Путник по вселенным | страница 8



Я стремился чертой и словом
Закрепить преходящий миг.
Но мгновенно плененный лик
Угасает, чтоб вспыхнуть новым…

Отметим, однако, еще раз стремление поэта «закрепить преходящий миг», сопровождавшее его всю жизнь: еще в 1903 он ставил перед собой задачу «все воспринять – и снова воплотить»…

Вообще-то память у самого Волошина была отличная. Еще юношей, осенью 1892 года, он «совершенно случайно» обнаружил, что знает «почти наизусть отрывки из Гоголя, Щедрина, Тургенева и Достоевского. Кому-то начал рассказывать – и все почти слово в слово. А ведь совсем не думал учить наизусть, а только так читал и запомнил». Человеку, считал Волошин, следует быть насыщенным памятью, «как земля» («Дом поэта», 1926), хранить «в памяти, в сердце, в ушах и в глазах» «миллионы сокровищ» («Четверть века», 1927). Другое качество его ума: объективность, то, что он «зеркально» все отражает. Ему самому это казалось недостойным поэта и послужило поводом для стихотворения 1905 года «Зеркало». Но для мемуариста это свойство, согласимся, неоценимо!

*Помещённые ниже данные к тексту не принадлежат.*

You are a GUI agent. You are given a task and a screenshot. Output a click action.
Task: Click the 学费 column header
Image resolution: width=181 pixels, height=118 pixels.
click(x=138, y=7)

Жизненные впечатления, отложившиеся в памяти, должны быть, по мнению Волошина, преображены: забыться, осесть на дно души, – лишь тогда они станут ее полной принадлежностью.

Забыть не значит потерять:
А окончательно принять —
В себя, на дно, навек… —

писал он в 1907 году. Бытовая «правда» – «захватанная, публичная, тусклая» («Аделаида Герцык», 1929) – была для него лишь правдоподобием. «Воспоминание исключительно субъективно и есть результат жизни и опыта», – отмечал поэт в одной из «творческих тетрадей» (1904). По его мнению, воспоминание – не механический, а творческий процесс, который «обостряет, утончает и обобщает видение» (Волошин М. К.Ф. Богаевский//3олотое руно. – 1907. – № 10. – С. 26).

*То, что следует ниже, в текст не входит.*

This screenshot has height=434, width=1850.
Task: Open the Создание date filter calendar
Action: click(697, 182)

Однако это были все же лишь размышления о свойствах памяти вообще. На практике же стремление Волошина к достоверности (вспомним использование им, при работе над мемуарами, материалов своего архива), надежная память и «зеркальность» восприятия перевешивали – и, в итоге, можно считать, что субъективность Волошина в воспоминаниях была минимальной. Этому способствовало и отсутствие в его психике перекосов, вызываемых непомерным честолюбием, самолюбованием, пренебрежением к окружающим. Человек он был достаточно скромный, самокритичный, с объективным складом ума. Все это, кстати, хорошо видно в его мемуарах.

Говоря о достоверности волошинской мемуарной прозы, признаем, что отдельные фактические неточности, особенно в датах, свойственные почти каждому, имеются и у него. Больше всего это относится к воспоминаниям 1932 года, создававшимся после тяжелой болезни, в угнетающей общей обстановке, когда поэту стал очевиден сталинский курс всеобщего «закручивания гаек». К тому же писались они без черновика, без последующей правки, откуда повторы, перескакивание с одного на другое, описки в словах и т. п. Но и тут следует удивляться не тому, что без ошибок не обошлось, а глубине памяти поэта, его заинтересованному отношению к минувшему, верность «тем годам». «Наше «я» ведь и есть наше прошлое», – писал он в 1908 году.